→ **DATA PROVIDED**
----

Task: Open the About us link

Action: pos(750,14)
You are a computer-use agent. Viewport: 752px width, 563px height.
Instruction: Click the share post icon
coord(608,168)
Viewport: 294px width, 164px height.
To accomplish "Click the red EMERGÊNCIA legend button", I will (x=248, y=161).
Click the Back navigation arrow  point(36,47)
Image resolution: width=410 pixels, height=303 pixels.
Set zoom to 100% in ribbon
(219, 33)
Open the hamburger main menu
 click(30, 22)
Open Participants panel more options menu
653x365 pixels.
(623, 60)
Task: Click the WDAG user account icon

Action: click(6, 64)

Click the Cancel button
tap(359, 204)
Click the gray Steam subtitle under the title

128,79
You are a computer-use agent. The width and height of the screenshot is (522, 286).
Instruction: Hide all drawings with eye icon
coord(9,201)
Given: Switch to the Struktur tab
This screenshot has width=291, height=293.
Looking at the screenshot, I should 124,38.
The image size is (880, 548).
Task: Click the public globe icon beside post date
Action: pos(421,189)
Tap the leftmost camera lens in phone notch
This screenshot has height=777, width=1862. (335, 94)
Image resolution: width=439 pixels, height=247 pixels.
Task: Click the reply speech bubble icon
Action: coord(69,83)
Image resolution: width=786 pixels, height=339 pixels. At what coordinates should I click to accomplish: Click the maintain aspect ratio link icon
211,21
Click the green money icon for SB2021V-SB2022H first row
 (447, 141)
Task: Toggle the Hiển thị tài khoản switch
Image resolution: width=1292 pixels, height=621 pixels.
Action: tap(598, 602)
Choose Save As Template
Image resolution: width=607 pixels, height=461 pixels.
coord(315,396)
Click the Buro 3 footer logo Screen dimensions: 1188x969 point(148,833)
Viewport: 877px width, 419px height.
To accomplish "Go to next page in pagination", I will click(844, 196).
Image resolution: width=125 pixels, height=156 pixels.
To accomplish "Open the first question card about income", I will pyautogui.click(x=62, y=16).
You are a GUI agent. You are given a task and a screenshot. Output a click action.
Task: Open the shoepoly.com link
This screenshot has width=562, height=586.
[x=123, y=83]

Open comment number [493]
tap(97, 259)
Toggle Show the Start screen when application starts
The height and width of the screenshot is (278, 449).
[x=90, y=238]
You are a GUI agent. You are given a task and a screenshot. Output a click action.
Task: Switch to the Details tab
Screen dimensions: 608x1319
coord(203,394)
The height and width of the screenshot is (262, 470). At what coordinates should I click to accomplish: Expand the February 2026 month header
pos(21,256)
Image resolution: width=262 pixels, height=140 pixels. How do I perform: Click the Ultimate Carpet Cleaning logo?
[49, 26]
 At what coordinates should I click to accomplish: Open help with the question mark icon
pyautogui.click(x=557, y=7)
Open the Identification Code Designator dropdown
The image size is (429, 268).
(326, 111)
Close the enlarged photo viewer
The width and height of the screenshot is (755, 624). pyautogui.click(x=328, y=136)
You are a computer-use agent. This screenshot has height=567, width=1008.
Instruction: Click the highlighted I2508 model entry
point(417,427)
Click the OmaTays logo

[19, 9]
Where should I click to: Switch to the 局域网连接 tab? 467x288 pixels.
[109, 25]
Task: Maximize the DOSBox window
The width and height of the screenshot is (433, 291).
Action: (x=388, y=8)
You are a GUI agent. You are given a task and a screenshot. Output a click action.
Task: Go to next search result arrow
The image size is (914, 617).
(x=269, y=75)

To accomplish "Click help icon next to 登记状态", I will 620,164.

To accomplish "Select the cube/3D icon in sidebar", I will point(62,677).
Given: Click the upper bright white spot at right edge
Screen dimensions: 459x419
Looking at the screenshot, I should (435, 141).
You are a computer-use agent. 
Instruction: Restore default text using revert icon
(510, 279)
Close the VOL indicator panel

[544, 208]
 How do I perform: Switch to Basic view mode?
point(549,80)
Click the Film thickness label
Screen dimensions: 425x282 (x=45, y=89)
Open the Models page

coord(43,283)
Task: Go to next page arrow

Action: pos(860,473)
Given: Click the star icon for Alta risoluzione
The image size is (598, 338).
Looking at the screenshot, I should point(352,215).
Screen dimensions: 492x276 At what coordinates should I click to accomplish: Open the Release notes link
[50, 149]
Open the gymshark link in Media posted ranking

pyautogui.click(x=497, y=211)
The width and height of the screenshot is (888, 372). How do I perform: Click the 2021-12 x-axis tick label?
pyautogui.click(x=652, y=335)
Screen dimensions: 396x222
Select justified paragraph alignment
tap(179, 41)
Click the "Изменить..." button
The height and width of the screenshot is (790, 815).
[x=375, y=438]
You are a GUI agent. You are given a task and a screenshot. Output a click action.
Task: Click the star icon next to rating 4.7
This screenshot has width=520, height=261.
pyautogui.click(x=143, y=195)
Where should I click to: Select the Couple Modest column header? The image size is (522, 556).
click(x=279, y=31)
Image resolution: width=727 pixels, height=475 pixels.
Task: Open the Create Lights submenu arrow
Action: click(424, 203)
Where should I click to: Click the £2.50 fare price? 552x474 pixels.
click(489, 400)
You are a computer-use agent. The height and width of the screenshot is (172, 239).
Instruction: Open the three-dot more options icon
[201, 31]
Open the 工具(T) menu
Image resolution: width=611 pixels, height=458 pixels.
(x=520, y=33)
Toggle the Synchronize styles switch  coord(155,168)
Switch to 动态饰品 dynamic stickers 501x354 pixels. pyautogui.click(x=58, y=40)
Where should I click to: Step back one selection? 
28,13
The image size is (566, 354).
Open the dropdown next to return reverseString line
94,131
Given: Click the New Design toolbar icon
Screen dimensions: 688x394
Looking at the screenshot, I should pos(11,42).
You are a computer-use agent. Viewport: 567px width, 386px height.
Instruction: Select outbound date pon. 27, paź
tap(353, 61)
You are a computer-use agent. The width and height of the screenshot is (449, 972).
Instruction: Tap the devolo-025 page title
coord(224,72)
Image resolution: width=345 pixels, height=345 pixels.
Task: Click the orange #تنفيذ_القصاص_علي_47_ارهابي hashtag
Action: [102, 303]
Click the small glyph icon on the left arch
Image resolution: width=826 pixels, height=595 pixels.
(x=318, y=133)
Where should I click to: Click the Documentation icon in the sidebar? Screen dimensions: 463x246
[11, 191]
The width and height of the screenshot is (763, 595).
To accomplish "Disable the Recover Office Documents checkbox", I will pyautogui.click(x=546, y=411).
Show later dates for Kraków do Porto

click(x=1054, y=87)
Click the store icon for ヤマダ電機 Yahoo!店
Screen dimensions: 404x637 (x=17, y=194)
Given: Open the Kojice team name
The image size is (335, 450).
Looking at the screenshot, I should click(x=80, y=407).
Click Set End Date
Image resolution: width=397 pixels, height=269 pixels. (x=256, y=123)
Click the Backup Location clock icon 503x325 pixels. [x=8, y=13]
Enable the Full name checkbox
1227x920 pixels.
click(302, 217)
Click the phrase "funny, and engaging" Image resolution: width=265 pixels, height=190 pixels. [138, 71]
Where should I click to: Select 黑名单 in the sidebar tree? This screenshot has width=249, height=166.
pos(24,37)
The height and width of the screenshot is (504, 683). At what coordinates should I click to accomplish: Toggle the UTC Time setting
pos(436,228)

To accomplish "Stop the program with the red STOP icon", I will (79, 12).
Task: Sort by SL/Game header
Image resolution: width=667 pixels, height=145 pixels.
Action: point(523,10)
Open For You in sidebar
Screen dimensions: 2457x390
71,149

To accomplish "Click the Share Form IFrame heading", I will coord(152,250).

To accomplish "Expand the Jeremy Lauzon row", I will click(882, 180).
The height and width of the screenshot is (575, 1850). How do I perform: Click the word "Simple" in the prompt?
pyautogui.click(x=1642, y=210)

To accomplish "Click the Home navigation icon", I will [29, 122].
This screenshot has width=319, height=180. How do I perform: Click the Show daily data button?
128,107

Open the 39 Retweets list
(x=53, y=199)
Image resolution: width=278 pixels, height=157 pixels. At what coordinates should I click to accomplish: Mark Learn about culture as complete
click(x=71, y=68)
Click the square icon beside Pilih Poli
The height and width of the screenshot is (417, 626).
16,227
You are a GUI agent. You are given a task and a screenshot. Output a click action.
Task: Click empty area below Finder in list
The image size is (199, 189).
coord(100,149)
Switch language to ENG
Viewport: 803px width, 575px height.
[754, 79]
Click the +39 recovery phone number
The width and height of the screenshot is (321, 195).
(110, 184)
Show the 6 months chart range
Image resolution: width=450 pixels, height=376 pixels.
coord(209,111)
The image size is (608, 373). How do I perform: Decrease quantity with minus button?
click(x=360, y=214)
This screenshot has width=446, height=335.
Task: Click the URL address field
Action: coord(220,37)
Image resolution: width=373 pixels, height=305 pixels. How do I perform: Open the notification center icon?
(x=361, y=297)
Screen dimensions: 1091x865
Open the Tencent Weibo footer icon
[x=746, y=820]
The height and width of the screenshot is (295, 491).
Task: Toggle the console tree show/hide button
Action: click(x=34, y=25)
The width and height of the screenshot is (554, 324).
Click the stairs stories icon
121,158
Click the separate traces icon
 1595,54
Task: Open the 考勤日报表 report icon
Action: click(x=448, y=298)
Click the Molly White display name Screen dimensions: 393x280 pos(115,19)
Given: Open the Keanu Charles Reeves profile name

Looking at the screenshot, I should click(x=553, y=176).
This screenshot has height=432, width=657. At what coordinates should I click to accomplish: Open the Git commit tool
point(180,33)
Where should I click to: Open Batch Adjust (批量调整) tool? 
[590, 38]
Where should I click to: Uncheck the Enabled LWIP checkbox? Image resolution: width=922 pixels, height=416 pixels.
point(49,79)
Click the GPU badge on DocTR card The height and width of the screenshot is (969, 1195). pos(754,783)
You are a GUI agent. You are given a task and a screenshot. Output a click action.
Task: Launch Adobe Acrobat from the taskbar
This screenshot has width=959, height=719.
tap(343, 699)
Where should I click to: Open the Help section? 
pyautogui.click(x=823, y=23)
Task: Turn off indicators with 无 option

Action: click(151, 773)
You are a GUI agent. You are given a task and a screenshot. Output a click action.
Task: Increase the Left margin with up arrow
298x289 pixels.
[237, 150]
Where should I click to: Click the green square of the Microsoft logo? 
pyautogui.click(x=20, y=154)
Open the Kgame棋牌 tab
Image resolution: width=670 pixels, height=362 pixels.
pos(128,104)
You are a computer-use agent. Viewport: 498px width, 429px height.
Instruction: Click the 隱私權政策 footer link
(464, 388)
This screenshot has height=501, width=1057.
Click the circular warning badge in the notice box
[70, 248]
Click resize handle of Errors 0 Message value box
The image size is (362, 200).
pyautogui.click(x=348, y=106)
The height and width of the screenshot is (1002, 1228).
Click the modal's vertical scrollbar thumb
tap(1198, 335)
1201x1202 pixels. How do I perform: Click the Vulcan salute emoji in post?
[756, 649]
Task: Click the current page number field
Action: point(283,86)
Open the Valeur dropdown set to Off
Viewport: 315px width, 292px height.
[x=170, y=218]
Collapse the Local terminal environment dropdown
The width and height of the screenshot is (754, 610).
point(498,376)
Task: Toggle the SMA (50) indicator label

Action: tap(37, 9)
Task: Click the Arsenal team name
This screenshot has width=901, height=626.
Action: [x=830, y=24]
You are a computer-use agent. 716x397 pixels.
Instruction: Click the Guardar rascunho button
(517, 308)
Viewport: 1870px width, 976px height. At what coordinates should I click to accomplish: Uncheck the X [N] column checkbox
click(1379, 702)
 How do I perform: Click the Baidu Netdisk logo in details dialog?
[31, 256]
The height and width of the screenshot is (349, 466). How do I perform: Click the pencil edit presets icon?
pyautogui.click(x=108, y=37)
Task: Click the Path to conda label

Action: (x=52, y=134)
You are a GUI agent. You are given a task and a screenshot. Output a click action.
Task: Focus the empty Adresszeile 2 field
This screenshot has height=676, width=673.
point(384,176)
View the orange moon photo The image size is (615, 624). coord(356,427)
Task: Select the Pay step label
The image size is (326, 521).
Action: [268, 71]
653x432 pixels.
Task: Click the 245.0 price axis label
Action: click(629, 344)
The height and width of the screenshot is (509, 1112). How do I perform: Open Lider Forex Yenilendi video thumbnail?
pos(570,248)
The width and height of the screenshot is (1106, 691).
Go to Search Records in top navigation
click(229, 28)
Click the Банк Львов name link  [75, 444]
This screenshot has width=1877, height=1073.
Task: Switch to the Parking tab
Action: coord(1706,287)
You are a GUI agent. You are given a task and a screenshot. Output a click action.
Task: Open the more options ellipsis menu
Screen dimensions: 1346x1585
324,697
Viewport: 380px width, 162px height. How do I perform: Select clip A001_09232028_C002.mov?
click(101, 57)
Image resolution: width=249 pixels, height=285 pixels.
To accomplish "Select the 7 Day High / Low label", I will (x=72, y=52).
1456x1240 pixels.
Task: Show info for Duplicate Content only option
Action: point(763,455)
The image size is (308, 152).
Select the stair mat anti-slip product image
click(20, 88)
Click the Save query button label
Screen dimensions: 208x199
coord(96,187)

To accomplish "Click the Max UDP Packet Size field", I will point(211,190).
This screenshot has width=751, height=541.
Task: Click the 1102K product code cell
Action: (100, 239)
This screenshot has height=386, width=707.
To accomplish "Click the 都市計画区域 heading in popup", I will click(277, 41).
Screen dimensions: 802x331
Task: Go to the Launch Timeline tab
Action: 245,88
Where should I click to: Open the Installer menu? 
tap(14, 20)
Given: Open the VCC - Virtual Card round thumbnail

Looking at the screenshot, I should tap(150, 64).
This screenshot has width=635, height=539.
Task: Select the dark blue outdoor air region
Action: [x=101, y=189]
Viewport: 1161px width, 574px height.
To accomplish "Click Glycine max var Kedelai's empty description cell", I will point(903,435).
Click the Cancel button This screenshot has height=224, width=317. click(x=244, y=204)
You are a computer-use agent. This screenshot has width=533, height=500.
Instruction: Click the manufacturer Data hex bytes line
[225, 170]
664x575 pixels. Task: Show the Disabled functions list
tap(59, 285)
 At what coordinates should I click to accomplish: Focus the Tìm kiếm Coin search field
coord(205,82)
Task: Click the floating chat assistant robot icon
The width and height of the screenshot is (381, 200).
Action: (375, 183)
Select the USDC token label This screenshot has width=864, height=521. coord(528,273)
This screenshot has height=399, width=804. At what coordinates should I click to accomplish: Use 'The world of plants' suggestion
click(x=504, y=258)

----

→ **WHAT YOU WILL DO**
Go through the records line by line, and copy each line that holds the string "empty".

→ **PROBLEM SOLUTION**
Task: Click empty area below Finder in list
Task: Focus the empty Adresszeile 2 field
To accomplish "Click Glycine max var Kedelai's empty description cell", I will point(903,435).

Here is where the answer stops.